The times are changing-for the better. Today, I never hear the terms “schizophrenogenic mother” or “refrigerator mother.” There is a different research focus on mothers (and fathers). It includes the risks of psychiatric medications during pregnancy, balanced against the risks to the fetus from the mother’s depression or anxiety. It also focuses on the complex genetics that may be passed on as a vulnerability to mental illness.

Treatment is often medication and/or psychotherapy that follows the patient’s wishes under the recovery model. Yes, mothers can still be involved in treatment, but in a more effective way. For instance, it is important for the mother and father of a child who has schizophrenia to avoid expressing negative emotion to the child. There seems to be more empathy in understanding how difficult it is to live with a child who has schizophrenia. NAMI emerged as a support system for mothers and fathers to advocate better treatment for their children with severe mental illness.

The numbers and influence of women psychiatrists, including psychiatrists who are mothers, has increased. I’m not saying this development is inevitably positive or that female psychiatrists don’t at times model after men who should not necessarily be role models. The current APA President and President-Elect are women. The editors of Psychiatric Times are women.
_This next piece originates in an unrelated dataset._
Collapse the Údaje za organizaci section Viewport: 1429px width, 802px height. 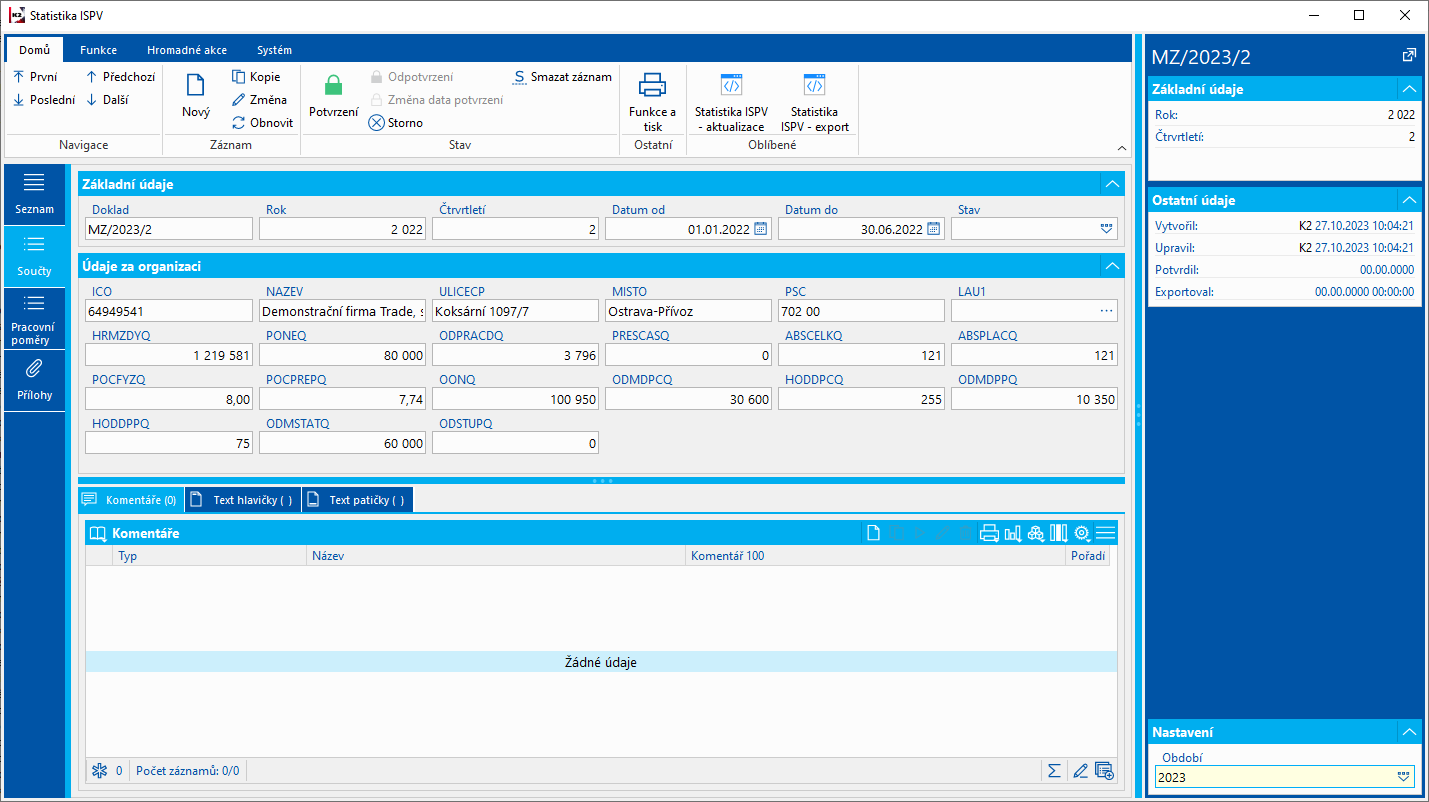click(x=1111, y=266)
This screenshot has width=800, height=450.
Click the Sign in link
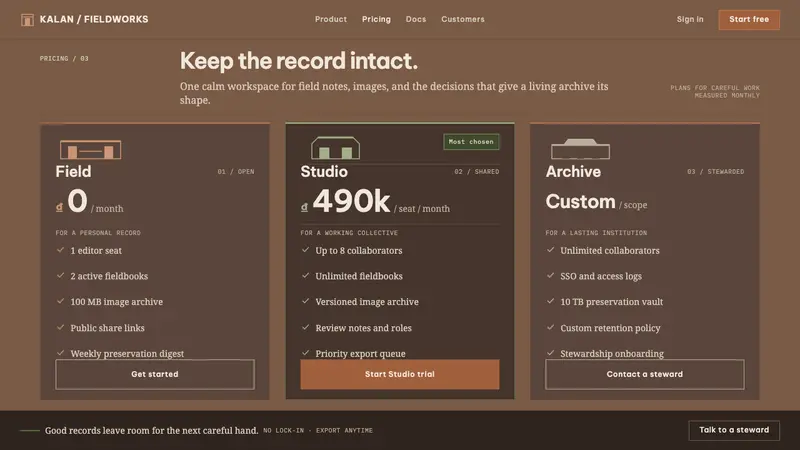[x=690, y=19]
Our annual APA meeting in Atlanta is upon us-after Mother’s Day. The policy to hold the meeting after Mother’s Day was established some years back after increasing protests. Hopefully, that provided us the chance to express our appreciation for mothers, including those in my family who inspired this blog.

The times have indeed changed, and we in psychiatry and our patients are better for it. Wouldn’t you agree?